Sheklow’s daughter Elannah Rose died in 2012; she was addicted to heroin. Elannah Rose had struggled for years with her addiction. Her mother began a blog as a way to cope with her loss and to share with others what she was going through. Through her writing she heard from other parents who were concerned about their children, or their children’s friends. In February of this year, Sheklow shared her story for the first time in a public forum sponsored by the Crescenta Valley Youth Town Council.
“When I spoke to the community, I realized how many [people] were looking for answers,” she said.
After her talk, the floor was open for questions. Sheklow and friend Mariam Gabra were surprised how many people asked for help and wanted guidance.
“We also had emails from [that night],” she said.
Sheklow and Gabra began working on a forum. Gabra is a mentor for the CVTYC, Sheklow is a member of CV Alliance and both are volunteers at the Fire House youth center and Prom Plus. Through these organizations they have found needed resources and thought it was important to share this information with the community.
Residents who had questions on the physical, mental and legal consequences of drug and alcohol abuse had also contacted Glendale police community officer Abe Chung. He spoke with Sheklow and Gabra and they decided to work together.
There have been several forums on important community issues; however, Sheklow, Gabra and Chung wanted a different format. They did not want a person, or people, talking about an issue at the front of a room and then open up for questions. Instead they have structured the new meetings as discussion groups. Law enforcement representatives, a Los Angeles district attorney, family counselor and a rehabilitation counselor will be able to have an open discussion with community members on drugs and alcohol in the area. The discussion is geared toward the consequences of drug and alcohol use, but the topic will really be guided by the questions from the community.

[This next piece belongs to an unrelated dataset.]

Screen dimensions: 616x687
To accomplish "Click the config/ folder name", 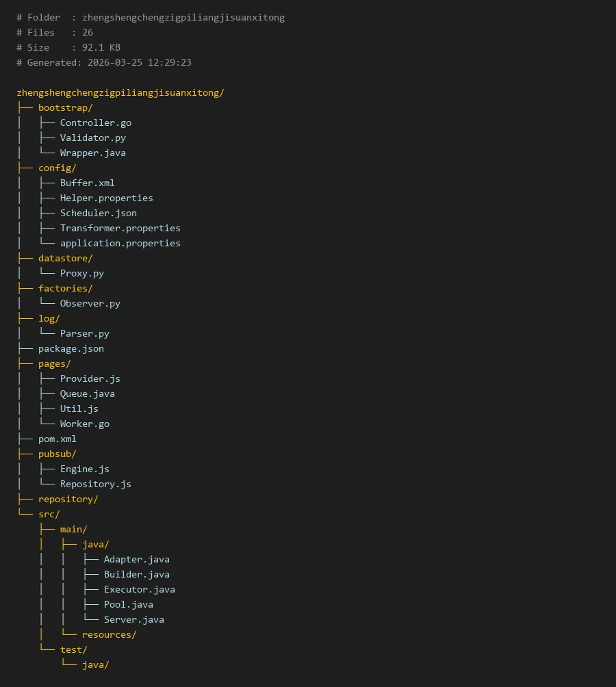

Organizations like Prom Plus, Fire House, CVTC and CV Alliance will also be represented.
“As a community, we can find the answers together,” Sheklow stated in a release.
Gabra and Sheklow plan to have these discussions the first Monday of each month. The topics will vary and be determined by community input.
Sheklow is hoping to help others before it is too late, not only through education of what to look for when a child is in trouble, but by providing the resources that are available in the community to help, to let people know there is support available.
“By the time I knew there was a problem [with my daughter], I already felt alone,” Sheklow said.
The Village Meeting will take place on Monday, April 7 at 7 p.m. at St. Luke’s of the Mountains Sadler Hall, 2563 Foothill Blvd.